Allo stesso modo, se prima di entrare in una stanza non abbiamo memorizzato perfettamente lo scopo del nostro spostamento, è possibile che il piccolo segmento di memoria che conteneva l'informazione sia "sovrascritta" dal nuovo scenario e l'obiettivo della nostra azione svanisce nell'oblio.

 

EFFETTO SOGLIA

Non si tratta quindi di un malfunzionamento del meccanismo cerebrale, ma semmai di una prova di efficienza e di salute mentale: se il nostro cervello non facesse questa sorta di "reload", vivremmo in uno stato costante di sovraccarico cognitivo.
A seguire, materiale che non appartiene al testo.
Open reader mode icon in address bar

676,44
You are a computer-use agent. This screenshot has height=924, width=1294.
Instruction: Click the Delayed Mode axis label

L’effetto soglia si verifica anche quando, lavorando al computer, si utilizzano più programmi diversi contemporaneamente:  in questo caso passare da un’app all’altra ha lo stesso effetto che transitare attraverso la porta che divide una stanza dall’altra in casa.

 

[…]  Anche in questo caso non si tratta di un segnale di malattia, ma semmai di sovraccarico mentale. L’effetto soglia è più frequente quando si è impegnati in più obiettivi contemporaneamente (multitasking) e quando siamo distratti o stanchi […].

 

Per combattere in modo efficace la perdita di informazioni quando ci si muove da un luogo, reale o virtuale che sia, all’altro, si può ricorrere a diversi accorgimenti, basati sulle neuroscienze, utili sia negli spazi fisici sia negli ambienti digitali:

 

cervello

- Ancoraggio verbale: pronunciamo a voce alta la nostra intenzione prima di spostarci da un luogo all’altro (es. "Vado di là a prendere le chiavi").

 

- Uso dei "puntatori" visivi: manteniamo lo sguardo fisso su un oggetto correlato al nostro obiettivo mentre attraversiamo la porta. Visualizzando, almeno mentalmente l'immagine dell'oggetto per cui ci stiamo spostando, si impedisce all'ippocampo di considerare la porta come un punto di interruzione totale e il ricordo resterà più facilmente.

 

- Codifica cinestetica: stringiamo un pugno o mimiamo l'azione da compiere per coinvolgere la memoria motoria. Questo atto ha il potere di trasferire il pensiero dalla memoria di lavoro psicologica (molto volatile) al sistema motorio e somatosensoriale (molto più stabile). Il corpo memorizza l'azione prima che la mente possa dimenticarla perché il sistema motorio mantiene attivo il comando neurologico in un'area cerebrale diversa da quella dei pensieri astratti.